State railroad board rejects some bids on current project
PIERRE — A third round of bidding will be held to install new track on the old state government-owned line between Chamberlain and Presho, the state Railroad Board decided on May 15.
The board received only one bid for that part of the project. Railworks Track System offered to perform the work for $14.6 million. The private engineer advising the board estimated the cost at $9.2 million.
The difference is “a staggering disparity,” said board member Carl Anderson of Aberdeen.
A man delivered a competing bid about seven to 10 minutes after bid opening began April 22. The packet was given back unopened because it was late.
“I think if we have more interest, we’ll have a better price,” said Bruce Lindholm, who oversees the rail office for the state Department of Transportation.
Lindholm said the installation doesn’t need to occur until summer 2016 while other pieces of the project are put in place.
The board accepted bids for about 36 miles of heavier rail and for performing work on culverts and bridge.
Subsurface Inc., the low bidder on the culverts and bank stabilization piece at just over $1 million, failed to post the 10 percent bid bond required by state law and was disqualified.

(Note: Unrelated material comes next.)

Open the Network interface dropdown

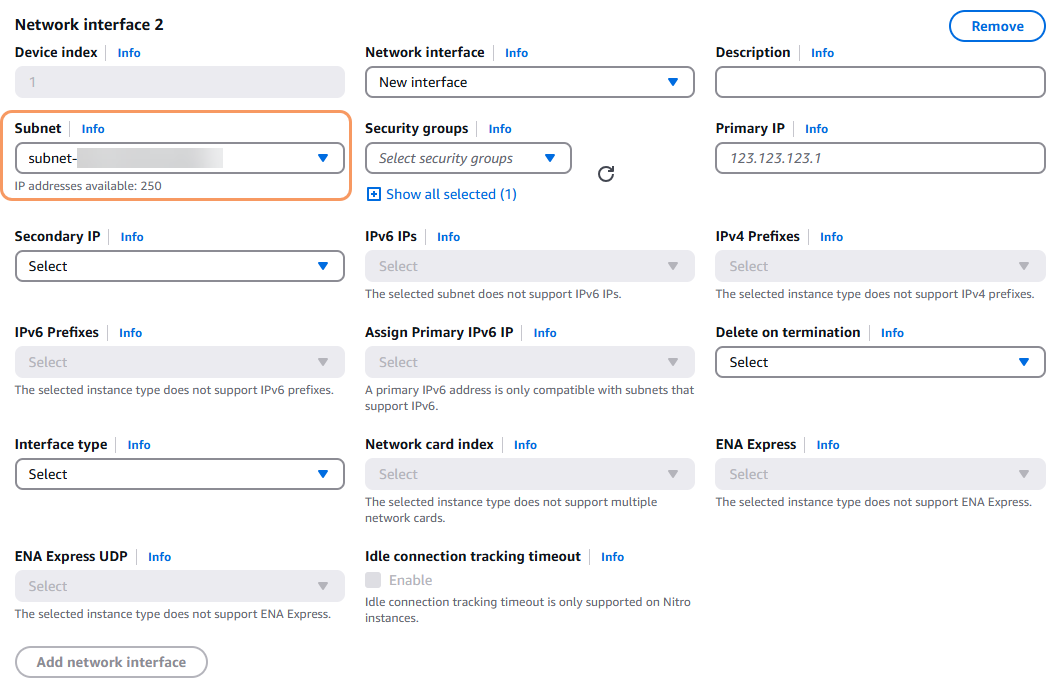point(529,82)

RP&H was accepted for about $130,000 more.
The board rejected bids on 6 miles of rail for noncompliance. The board selected Omaha Track for the two other sets of rail totaling about 36 miles.
Koppers Railroad Structures was the only bidder for bridge work at just under $4.8 million. That was close to the engineer’s estimate. The board accepted the Koppers bid.

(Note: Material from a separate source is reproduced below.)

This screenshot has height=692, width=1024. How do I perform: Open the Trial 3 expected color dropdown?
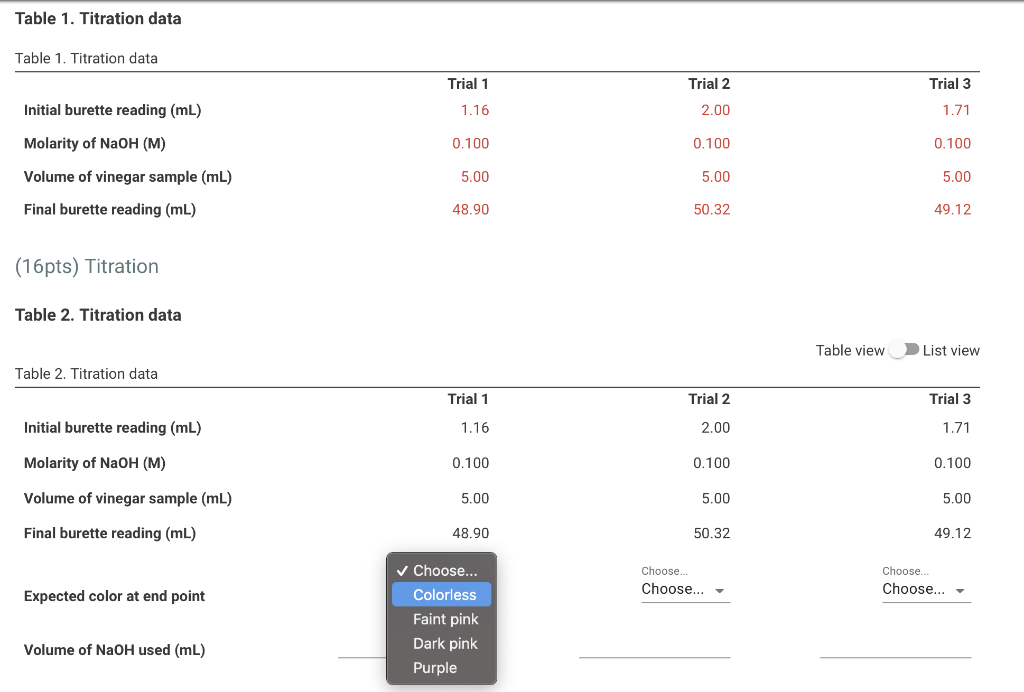click(926, 588)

Attorney Karla Engle, DOT’s chief legal counsel, carefully explained to the board the problems found in various bids and the possible decisions the board could make.

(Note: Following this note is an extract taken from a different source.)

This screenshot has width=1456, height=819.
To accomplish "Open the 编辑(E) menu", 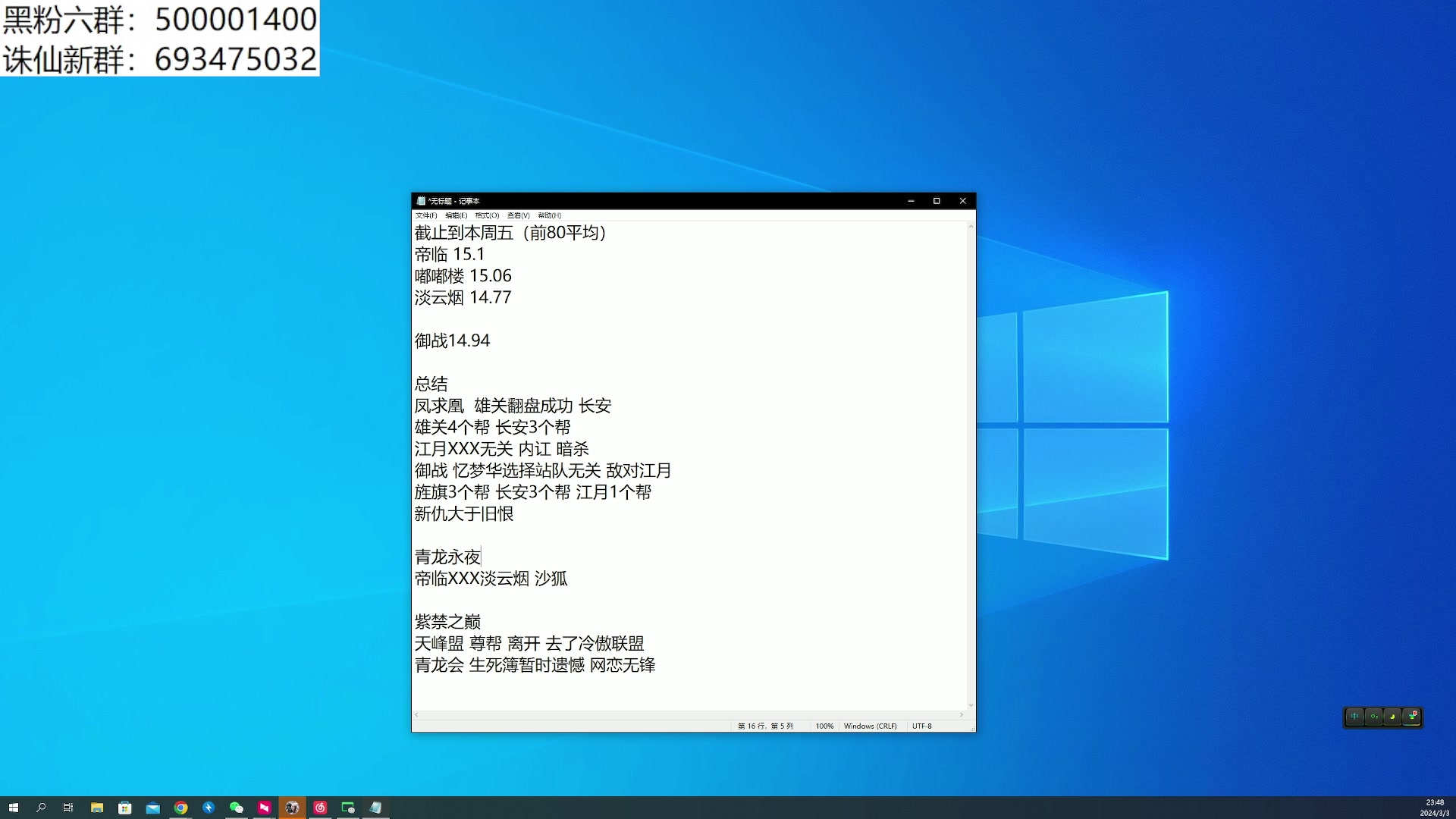I will click(456, 215).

In each instance the board took the most cautious of the options presented by Engle.
The decisions marked progress on rehabilitating the latest segment of the old line between Mitchell and Rapid City. Currently there is modern service between Mitchell and Chamberlain.
Wheat Growers already has a fertilizer facility under construction at Kennebec and plans a grain-loading terminal because of the rehab project.
Todd Yeaton manages the grain terminal near Kimball that was opened after the line was rebuilt that far west from Mitchell.
Yeaton is the state board’s chairman. “It looks like we’re well on the way,” he said.